婚姻障害
こんいんしょうがい
ひとことで言うと
婚姻が有効に成立するための条件を満たしていない、または婚姻が禁止される事由があること。
くわしく解説
婚姻障害って何のこと?
婚姻障害とは、婚姻届を出しても法律上の結婚として認められない事由のことです。結婚したいと思っても、法律が定める一定の条件を満たしていなかったり、禁止されている関係だったりすると、婚姻は成立しません。
どんな種類があるの?
婚姻障害は大きく2つに分かれます。
①婚姻意思がない場合。形だけの結婚届を出すような、真剣に結婚する気がないケースです。これは婚姻無効の原因になります。
②婚姻禁止の事由がある場合。例えば、重婚(すでに配偶者がいる)、近親婚(一定範囲の親族同士)、未成年者の婚姻で親の同意がない場合などです。これらは婚姻取消しの原因となります。
なぜこんな制度があるの?
婚姻は、二人だけの問題ではなく、子どもや財産、相続など社会全体に影響を及ぼします。だからこそ、法律は一定の秩序を保つために条件を設けているのです。

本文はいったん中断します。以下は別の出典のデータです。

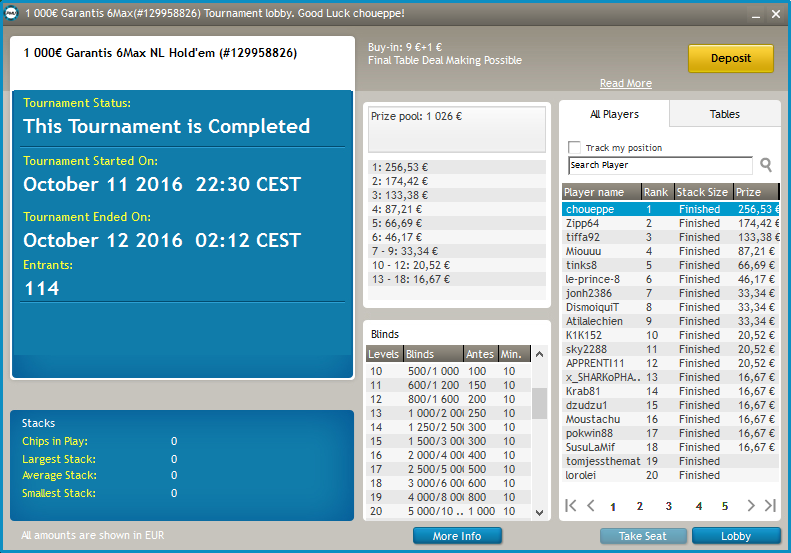The height and width of the screenshot is (553, 791).
Task: Enable Track my position checkbox
Action: (574, 147)
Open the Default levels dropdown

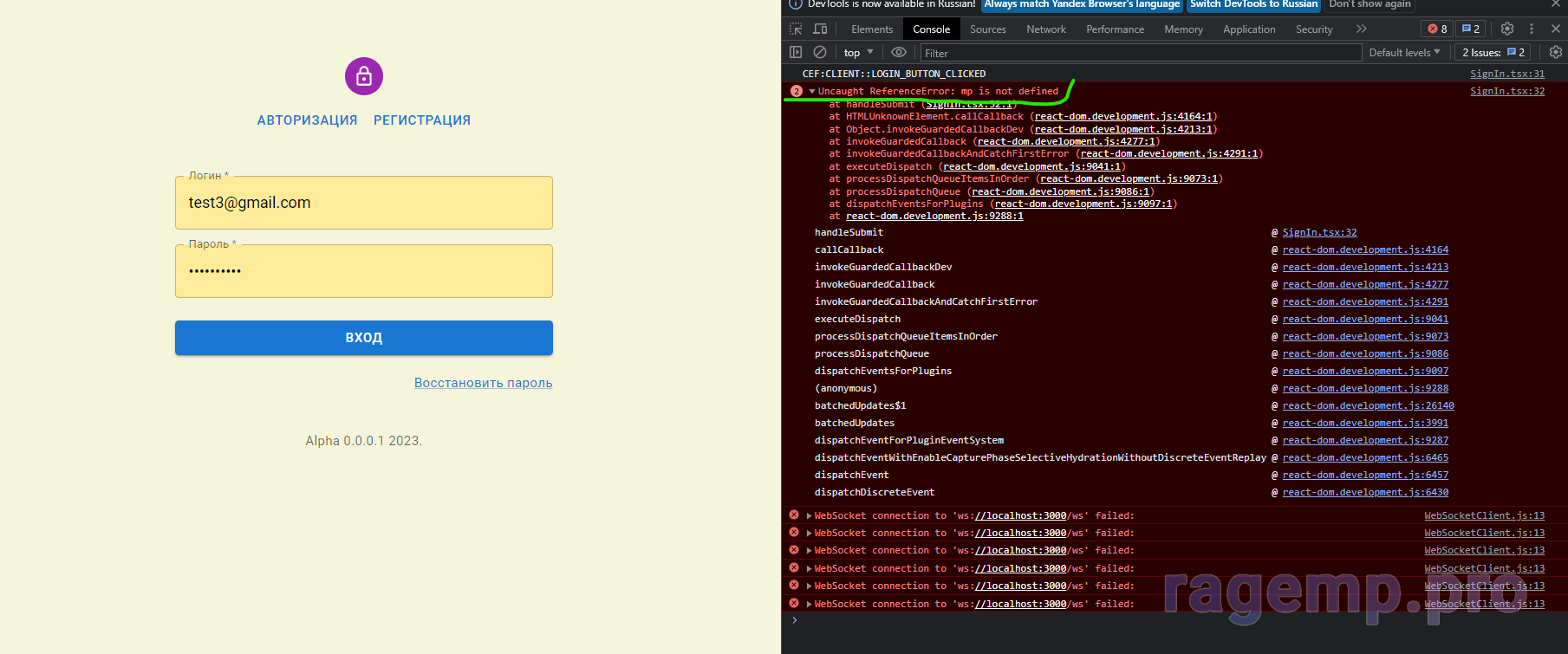[x=1404, y=53]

ポイントは、「自由に結婚できるのが原則。でも、社会秩序を守るために最低限の条件は必要」という考え方にあります。
試験で注意すべきポイント
婚姿障害がある場合、無効になるのか取消しになるのかを区別することが重要です。無効は初めから効果が生じませんが、取消しは取り消されるまでは一応有効として扱われます。
具体例で考えよう
ケース①:すでに妻がいるのに別の女性と婚姻届を出した
Aさんには既に妻Bがいるにもかかわらず、Cさんと婚姻届を提出したとします。日本では一夫一婦制が原則ですから、これは重婚として婚姻障害にあたります。AとCの婚姻は取り消すことができます。
ケース②:17歳の未成年者が親の同意なく結婚した
Dさん(17歳)が親の同意を得ずにEさんと婚姻届を出したとします。未成年者の婚姻には父母の同意が必要ですから、これは婚姻障害にあたり、婚姻を取り消すことができます。ただし、成年に達した後は取り消せなくなります。
試験対策ポイント
「婚姻障害」は民法の頻出ワードです。 用語の定義と、それがどの場面で問題になるかをセットで覚えましょう。